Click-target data
──────────

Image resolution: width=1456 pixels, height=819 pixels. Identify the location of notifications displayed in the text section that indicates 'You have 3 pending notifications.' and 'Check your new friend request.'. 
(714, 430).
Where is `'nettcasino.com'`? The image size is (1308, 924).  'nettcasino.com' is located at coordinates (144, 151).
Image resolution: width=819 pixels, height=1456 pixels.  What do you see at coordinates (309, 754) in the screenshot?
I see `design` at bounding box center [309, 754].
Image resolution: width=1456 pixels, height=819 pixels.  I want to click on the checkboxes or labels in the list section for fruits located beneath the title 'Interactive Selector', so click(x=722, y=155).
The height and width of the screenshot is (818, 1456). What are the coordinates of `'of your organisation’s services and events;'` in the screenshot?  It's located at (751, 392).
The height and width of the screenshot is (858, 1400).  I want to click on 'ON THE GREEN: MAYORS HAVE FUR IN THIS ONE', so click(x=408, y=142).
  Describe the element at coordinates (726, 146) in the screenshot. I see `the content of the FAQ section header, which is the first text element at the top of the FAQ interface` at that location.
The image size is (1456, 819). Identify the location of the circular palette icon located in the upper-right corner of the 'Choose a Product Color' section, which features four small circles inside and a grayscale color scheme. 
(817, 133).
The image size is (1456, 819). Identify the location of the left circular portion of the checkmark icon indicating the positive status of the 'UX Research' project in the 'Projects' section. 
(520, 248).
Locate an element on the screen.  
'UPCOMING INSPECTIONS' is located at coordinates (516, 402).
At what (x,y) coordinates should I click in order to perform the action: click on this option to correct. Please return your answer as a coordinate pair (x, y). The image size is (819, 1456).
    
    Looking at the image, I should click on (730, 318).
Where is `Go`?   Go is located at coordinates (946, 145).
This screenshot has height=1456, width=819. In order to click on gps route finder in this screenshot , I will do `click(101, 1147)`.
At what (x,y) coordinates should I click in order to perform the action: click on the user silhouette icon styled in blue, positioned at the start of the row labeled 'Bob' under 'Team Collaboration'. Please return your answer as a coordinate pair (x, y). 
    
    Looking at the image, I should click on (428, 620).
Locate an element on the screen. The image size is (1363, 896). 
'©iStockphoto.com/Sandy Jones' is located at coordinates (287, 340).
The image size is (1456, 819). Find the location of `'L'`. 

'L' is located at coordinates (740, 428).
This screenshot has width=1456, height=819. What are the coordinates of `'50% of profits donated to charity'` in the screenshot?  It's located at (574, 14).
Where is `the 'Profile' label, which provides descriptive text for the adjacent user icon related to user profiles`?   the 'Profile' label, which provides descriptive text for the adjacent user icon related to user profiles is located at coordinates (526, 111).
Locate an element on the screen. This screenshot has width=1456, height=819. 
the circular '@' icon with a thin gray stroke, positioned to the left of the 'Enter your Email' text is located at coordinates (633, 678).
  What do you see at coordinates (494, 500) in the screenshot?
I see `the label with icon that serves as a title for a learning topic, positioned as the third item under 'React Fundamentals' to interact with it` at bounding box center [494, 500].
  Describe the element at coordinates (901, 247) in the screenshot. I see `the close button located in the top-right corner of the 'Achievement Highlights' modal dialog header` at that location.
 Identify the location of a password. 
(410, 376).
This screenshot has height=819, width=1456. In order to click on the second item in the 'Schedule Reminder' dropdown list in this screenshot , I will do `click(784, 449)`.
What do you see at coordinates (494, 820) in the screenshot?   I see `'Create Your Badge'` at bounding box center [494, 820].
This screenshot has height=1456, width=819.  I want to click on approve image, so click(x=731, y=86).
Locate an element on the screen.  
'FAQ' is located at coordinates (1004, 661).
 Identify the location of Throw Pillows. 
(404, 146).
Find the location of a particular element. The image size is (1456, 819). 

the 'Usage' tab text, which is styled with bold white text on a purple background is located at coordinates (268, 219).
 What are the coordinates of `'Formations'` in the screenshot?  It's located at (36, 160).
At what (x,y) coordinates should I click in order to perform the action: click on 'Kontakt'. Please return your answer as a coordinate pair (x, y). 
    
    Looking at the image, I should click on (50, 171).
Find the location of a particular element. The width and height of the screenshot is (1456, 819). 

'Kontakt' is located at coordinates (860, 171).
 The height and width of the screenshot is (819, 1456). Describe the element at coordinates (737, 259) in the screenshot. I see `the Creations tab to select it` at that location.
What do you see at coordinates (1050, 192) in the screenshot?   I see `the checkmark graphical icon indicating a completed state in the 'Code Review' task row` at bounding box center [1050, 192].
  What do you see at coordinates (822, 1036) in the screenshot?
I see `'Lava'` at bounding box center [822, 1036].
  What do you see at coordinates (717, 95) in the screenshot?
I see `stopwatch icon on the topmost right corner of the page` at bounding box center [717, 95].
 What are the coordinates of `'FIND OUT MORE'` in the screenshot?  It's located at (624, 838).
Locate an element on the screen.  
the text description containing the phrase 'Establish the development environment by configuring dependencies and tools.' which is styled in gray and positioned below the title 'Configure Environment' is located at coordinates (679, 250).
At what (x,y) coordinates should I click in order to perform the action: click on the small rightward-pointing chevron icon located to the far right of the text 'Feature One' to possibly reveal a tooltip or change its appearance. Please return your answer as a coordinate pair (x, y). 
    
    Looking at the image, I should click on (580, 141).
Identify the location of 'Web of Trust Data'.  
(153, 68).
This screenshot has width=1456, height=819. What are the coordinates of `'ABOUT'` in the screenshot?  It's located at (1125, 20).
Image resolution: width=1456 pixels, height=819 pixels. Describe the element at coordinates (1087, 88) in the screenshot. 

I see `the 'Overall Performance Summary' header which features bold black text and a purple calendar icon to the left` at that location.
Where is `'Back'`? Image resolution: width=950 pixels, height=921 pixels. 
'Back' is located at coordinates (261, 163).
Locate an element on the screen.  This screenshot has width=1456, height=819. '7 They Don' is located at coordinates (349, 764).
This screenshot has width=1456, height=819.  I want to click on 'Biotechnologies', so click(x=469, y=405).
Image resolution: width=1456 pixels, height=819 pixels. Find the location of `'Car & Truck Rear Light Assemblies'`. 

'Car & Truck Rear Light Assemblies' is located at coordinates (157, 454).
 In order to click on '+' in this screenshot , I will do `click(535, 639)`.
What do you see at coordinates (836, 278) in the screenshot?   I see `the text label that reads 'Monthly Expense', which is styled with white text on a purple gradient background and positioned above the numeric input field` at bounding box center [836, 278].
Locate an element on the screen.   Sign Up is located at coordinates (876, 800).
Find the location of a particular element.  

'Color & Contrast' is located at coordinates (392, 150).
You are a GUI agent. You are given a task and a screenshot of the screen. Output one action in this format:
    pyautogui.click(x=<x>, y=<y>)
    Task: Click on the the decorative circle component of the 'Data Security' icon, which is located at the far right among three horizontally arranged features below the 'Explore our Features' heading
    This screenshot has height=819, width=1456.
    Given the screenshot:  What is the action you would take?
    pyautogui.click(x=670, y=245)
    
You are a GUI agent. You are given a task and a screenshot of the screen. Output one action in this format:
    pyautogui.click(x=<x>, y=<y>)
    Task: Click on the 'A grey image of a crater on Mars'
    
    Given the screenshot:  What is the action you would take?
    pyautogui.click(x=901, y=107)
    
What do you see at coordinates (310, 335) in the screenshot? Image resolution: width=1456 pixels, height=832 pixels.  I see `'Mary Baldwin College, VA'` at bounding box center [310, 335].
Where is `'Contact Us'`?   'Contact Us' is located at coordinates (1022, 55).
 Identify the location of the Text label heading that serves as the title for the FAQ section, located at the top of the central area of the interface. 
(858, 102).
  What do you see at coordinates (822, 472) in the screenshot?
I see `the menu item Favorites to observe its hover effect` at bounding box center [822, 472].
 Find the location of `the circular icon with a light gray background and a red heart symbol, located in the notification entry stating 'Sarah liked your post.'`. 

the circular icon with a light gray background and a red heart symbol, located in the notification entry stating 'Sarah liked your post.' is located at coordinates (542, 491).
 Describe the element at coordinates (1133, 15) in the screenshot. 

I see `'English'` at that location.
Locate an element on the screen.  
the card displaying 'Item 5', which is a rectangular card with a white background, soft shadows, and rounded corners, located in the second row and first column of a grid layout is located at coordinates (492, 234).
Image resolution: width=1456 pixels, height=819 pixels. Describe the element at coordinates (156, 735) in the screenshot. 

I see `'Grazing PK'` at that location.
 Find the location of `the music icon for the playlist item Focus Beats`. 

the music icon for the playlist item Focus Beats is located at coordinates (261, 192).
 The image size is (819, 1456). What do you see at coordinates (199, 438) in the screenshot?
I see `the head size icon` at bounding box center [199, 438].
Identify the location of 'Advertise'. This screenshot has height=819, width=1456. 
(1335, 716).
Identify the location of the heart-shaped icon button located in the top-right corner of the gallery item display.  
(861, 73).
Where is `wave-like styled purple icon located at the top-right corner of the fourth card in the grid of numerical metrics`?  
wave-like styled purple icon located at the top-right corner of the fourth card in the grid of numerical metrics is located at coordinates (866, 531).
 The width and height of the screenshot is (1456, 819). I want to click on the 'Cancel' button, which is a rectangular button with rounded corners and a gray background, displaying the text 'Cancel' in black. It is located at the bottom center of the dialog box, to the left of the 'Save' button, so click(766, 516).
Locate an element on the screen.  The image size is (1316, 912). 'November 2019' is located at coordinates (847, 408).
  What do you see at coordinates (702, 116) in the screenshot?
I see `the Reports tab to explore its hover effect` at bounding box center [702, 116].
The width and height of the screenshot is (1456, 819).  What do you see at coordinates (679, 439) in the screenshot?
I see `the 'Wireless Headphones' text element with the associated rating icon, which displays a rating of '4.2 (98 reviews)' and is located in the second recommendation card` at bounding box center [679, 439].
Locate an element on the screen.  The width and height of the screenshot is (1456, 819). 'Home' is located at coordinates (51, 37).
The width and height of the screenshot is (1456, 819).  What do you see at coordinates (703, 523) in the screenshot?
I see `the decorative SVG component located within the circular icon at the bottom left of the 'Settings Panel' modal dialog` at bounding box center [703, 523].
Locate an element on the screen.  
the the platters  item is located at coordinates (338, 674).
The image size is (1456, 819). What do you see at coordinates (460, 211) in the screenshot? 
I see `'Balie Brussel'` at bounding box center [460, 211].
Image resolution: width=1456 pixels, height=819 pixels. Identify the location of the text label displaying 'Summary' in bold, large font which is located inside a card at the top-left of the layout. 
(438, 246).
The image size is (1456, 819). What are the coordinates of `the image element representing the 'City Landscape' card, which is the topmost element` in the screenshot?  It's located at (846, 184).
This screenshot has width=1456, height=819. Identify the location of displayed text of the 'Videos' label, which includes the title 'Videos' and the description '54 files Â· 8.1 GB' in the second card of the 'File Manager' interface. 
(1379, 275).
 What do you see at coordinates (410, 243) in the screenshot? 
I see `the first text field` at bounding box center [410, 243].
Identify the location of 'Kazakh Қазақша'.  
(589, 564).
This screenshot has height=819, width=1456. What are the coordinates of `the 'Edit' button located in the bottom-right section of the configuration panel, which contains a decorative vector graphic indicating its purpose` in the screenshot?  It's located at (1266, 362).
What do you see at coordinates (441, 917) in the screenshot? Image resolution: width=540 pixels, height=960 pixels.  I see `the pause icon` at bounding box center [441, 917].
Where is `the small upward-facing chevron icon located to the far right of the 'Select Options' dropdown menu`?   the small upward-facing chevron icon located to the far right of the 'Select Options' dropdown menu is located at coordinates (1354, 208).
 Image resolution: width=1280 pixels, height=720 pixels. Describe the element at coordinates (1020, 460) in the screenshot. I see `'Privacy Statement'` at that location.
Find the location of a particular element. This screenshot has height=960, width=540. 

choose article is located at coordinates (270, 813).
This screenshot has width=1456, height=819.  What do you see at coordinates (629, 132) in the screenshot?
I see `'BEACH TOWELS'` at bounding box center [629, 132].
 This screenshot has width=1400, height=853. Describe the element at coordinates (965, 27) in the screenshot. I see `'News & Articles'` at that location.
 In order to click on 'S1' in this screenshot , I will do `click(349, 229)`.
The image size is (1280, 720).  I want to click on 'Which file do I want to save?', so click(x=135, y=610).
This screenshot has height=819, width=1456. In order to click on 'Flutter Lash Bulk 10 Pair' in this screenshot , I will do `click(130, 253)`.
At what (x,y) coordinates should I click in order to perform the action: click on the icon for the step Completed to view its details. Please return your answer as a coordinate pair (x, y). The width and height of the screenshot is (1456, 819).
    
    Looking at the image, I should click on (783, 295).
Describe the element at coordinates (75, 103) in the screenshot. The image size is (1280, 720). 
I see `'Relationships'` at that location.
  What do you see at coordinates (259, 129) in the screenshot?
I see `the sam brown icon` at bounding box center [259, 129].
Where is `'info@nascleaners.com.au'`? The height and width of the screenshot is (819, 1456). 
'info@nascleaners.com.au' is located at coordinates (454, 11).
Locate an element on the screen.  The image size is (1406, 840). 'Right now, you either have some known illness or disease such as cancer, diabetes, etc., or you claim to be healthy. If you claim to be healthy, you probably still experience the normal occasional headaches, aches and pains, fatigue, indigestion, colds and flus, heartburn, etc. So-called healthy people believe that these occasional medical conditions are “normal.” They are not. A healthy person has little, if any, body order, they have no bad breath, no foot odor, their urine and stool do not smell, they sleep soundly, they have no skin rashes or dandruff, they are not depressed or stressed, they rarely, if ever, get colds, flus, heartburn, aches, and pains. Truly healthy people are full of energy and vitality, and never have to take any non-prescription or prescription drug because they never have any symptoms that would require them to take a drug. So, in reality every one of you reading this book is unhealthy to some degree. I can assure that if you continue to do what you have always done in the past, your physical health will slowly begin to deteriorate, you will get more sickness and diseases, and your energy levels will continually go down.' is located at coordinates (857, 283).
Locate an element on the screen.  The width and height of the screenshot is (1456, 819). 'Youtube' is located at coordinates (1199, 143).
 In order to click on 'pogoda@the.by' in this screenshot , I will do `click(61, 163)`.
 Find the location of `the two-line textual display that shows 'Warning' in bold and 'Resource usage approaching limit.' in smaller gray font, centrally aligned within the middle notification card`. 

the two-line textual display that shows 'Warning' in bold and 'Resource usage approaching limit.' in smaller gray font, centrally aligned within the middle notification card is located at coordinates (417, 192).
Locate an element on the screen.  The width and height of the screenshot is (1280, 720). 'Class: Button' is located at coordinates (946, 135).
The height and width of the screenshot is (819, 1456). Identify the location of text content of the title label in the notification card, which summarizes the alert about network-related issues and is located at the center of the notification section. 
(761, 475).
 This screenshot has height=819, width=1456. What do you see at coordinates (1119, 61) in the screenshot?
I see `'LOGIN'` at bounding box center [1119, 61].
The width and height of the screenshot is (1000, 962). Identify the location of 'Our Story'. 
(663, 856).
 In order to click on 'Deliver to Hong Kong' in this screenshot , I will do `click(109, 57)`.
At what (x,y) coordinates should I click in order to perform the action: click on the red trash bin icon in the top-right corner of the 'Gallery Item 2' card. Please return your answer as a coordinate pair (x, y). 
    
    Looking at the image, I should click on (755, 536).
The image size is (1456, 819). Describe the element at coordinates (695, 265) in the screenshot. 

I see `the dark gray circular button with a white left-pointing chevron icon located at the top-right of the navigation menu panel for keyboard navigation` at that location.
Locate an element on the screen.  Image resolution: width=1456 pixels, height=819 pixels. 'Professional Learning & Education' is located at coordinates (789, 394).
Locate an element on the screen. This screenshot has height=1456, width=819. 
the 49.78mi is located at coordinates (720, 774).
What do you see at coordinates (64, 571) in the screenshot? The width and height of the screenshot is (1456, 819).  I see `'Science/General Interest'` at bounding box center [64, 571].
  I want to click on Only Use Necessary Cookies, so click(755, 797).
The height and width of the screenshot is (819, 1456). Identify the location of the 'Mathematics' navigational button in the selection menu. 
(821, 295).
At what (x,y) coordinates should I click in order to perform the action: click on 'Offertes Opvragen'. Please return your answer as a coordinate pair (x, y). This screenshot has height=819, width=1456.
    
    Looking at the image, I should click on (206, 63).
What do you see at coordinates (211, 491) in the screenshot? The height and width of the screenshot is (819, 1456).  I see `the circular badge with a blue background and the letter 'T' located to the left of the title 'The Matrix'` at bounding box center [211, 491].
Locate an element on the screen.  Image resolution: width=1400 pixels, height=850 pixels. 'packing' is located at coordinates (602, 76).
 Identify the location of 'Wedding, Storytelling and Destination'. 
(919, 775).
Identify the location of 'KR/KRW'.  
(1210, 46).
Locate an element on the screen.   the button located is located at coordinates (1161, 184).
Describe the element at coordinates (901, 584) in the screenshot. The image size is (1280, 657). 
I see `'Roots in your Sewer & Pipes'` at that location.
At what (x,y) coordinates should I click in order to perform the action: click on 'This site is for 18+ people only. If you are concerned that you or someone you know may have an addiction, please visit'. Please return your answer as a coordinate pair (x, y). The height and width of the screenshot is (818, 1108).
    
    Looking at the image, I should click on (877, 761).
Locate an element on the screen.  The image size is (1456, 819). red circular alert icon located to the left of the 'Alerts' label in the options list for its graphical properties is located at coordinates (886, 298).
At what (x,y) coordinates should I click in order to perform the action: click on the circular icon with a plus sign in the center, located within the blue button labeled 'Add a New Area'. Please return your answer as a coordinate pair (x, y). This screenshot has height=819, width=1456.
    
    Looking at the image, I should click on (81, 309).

──────────

Rewrite the rows from the very beginning up to and including the line that contains "(714, 430).", keeping the requests, and shift every coordinate in the answers up by 95.

__Solution to this task__.
Image resolution: width=1456 pixels, height=819 pixels. Identify the location of notifications displayed in the text section that indicates 'You have 3 pending notifications.' and 'Check your new friend request.'. 
(809, 525).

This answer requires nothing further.